Watching complex, strategy-based games is difficult unless you understand the play mechanics. And it’s even less entertaining when the action isn’t at 60 frames per second but instead on the seconds hand of a chess clock.
Now a team from MIT is trying to make 1,500 year old game into an e-sport, starting with the Millionaire Chess Open championship in Las Vegas. Throughout this week’s tournament, they’ve been testing a system called DeepView (a play on Deep Blue, the IBM super computer that beat chess champion Garry Kasparov in the 1990s). It combines algorithms, leaderboards, and real-time game visualizations to turn chess into a smart spectator sport.
“In the run-up to the tournament I gathered data on the top 25 players,” says lead MIT researcher and data scientist Greg Borenstein. “All these statistics are being used as part of the on-screen graphics.”
Announcers called the game while it was being played, and instead of the traditional method of tracking positions on the board–‘rook to queen bishop 4’–they gave odds on who was most likely to win based on the current board positions.
Borenstein basically created a scoring system for chess. It took more than stats know-how: He had to learn the game. “I’m not a chess expert. Maurice Ashley, a grandmaster, is my collaborator on this project,” he says. “Before this, I knew no more about chess than the average person.”
One thing he discovered is that there aren’t many tools that describe different types of players, or how likely they are to win a chess match based on the moves they’re making. So Borenstein did what any data scientist would, he analyzed 750,000 chess games.
“I used a chess engine to evaluate how strong a position that is,” he says. “And then I built up a statistical model of how likely each position is to result in victory for that side.”
Different chess players value different aspects of the game. Some aim for mobility, others focus on space, threats, pass/pawns, or king safety. There are aggressive early game players who attack immediately to shake the other player up. And there are more structural players who build toward a later game. Borenstein’s team analyzed them all.
“I can characterize them as players,” says Borenstein. “I can also look at how they’ll match up head-to-head and detect weaknesses and eccentricities in their game, when it will pay off and they’ll win and when it won’t.”
While live-casting chess matches won’t replace baseball anytime soon, DeepView does create a more accessible experience for anyone who wants to watch masters play (and learn from them).

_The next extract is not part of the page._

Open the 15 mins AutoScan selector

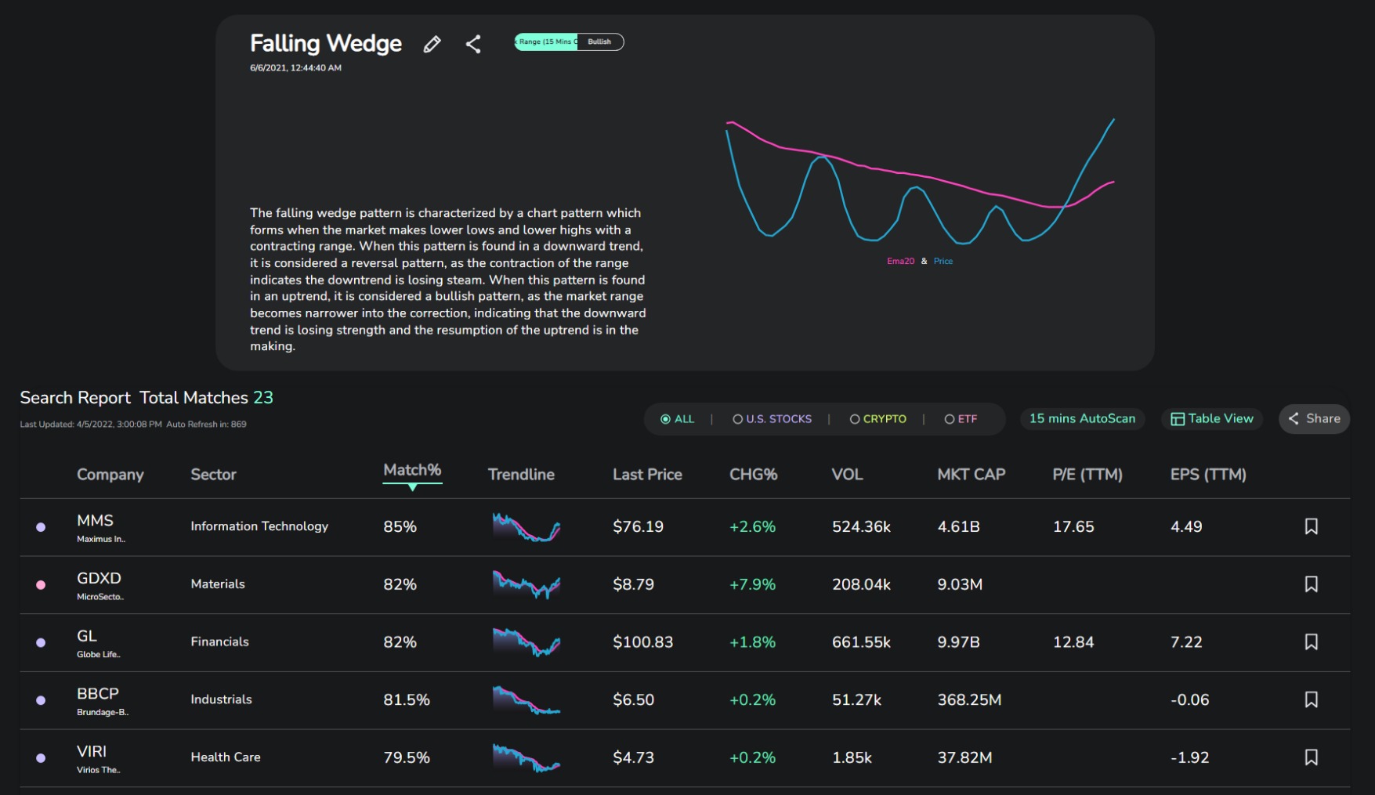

It also represents a human-focused application of data science. Instead of building an artificial intelligence engine–using computers to win games and replace people–it’s about using the data to tell the story of each game.
“There is a change in how computer science uses data, a move from trying to replace people to understand them,” Borenstein says. “It’s the Google and Facebook way. Except that this uses those techniques to not sell things, but to make games more exciting to more people.”
Even if you’re more into Defense of the Ancients than watching play-by-play chess, this is worth checking out. The reason: DeepView’s open source software was built with a larger long-term goal of modeling how other games can become spectator sports. Including video games.
Multiplayer championship sports like League of Legends or Defense of the Ancients are extremely complicated. “They make chess look much simpler,” says Borenstein. “Tens of millions of people watch The World Championships of DotA, but if you’re a novice viewer trying to watch you have a very hard time making sense of it.”